Social anxiety and fear of speaking in public can have a huge impact over our lives.
But when we’re socially anxious or nervous about public speaking, why do things like giving a presentation or meeting new people trigger the fight or flight response?
The fight or flight response – (you know the feeling, that’s when we feel scared or nervous; we get hot, maybe sweaty, our heart races) is in response to a perceived threat. It’s purpose when we were evolving was to give us a quick burst of energy so that if we were being chased by a lion, we could either fight, or run away.
Nowadays we don’t meet any lions, but the fight or flight response is still there to try to keep us safe.
The fight or flight response was originally intended to keep us safe from physical dangers.
The only problem is that now days, there are no lions roaming the street, but the fight or flight response can often remain, holding us back.
But what’s interesting to note is that social pain (ie. being embarrassed or criticised) activates the same parts of the brain as physical pain – so if you’re embarrassed in public – your brain responds in the same way as if you had cut your hand.
So the fight or flight response in social situations or when we’re speaking in public is our brain’s way of trying to escape or protect against the threat of social pain.
If you’re someone who has high self esteem and feels very secure in themselves – you probably don’t experience much if any fear about social situations. You feel good about yourself, you accept yourself so you’re relaxed, and you’re not so bothered about what other people think because you’re secure in yourself.
But if you’re someone with a low sense of self worth, or you’re insecure about yourself – then things not going well in a social situation is like a further attack on your self worth – and this sense of ‘attack’ is what triggers the fight or flight response.
So, what can you do? The best thing to do if you suffer with social anxiety is to work on improving your self esteem.
Here are 5 tips on how to do that.
- 1. Focus on the positive things that you like about yourself – do you have a great sense of humour? Are you a fantastic baker? Do you look great it a bikini? Are you brilliant at your job? Have you overcome a big challenge and bounced back? Focusing on the things that you will about yourself will help you to see just how wonderful you are and reinforce your self esteem. I’d like to challenge you to write a list of 50 things and refer back to the list often. Do you think you can do that? I think you can!

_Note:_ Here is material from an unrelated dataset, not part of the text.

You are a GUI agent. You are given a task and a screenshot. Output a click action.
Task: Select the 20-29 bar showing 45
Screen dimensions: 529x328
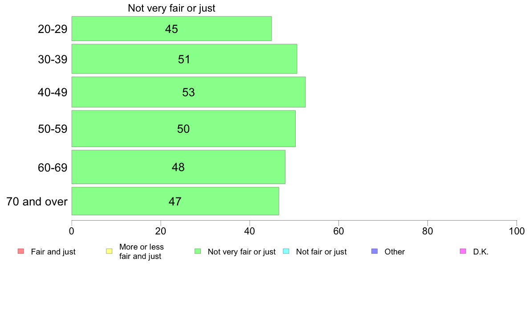171,29
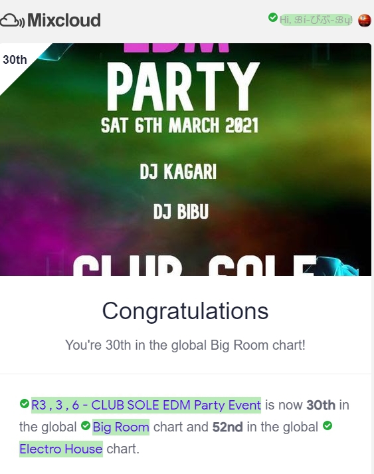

- 2. Work on your self talk – are you kind to yourself or are you a big meanie? I’d like you to work on being your own biggest cheerleader, encouraging supporting and loving yourself no matter what. I love this quote attributed to The Buddha – ”You, yourself as much as anyone else in the universe, deserve your love and affection’‘
- 3. Discover your strengths and the things you’re good at – and go and do them. Nothing gives us a self esteem boost more than doing something that we enjoy and that we’re good at. Are you great at singing? Go do that. Are you amazing at planning parties and events – go plan one! Are you fantastic at travelling and organising trips? Get one booked in! You have many gifts and strengths and many people say that your life’s purpose to find out what they are, and have fun doing them. Being good at stuff gives us a boost.
- 4. Focus on creating positive relationships. Who are the people in your life? Do they build you up or drag you down. Maybe you’re in a relationship with someone who doesn’t support you, or you have a friend who’s always competing against you and putting you down. It might be time to start being more assertive with these people, or to let them go completely. Now I know this is easier said than done, but you deserve to be surrounded by people who love, support and believe in you, so have a good think about which people in your life do and which don’t.
- 5. Look after yourself – it’s sounds obvious but it’s amazing how many of us don’t take care of ourselves. I’ve been there too, times when work has taken over and I’ve not been getting enough sleep, exercise or time to play. My suggestion would be to hold yourself tall and open up your posture and to eat like you love yourself, sleep like you love yourself, move like you love yourself and breathe like you love yourself. Ask yourself, if I really loved and valued myself, how would I be doing these things? Bonus point: Consider setting boundaries and learn to say no to things you don’t really want to do, or don’t have the capacity for.
- 6. As painful as it might sound, put yourself in situations where you’ll have to face your fears – take small steps at a time. Chances are, you will handle it and doing these things will help to learn that you can cope, and boost your confidence.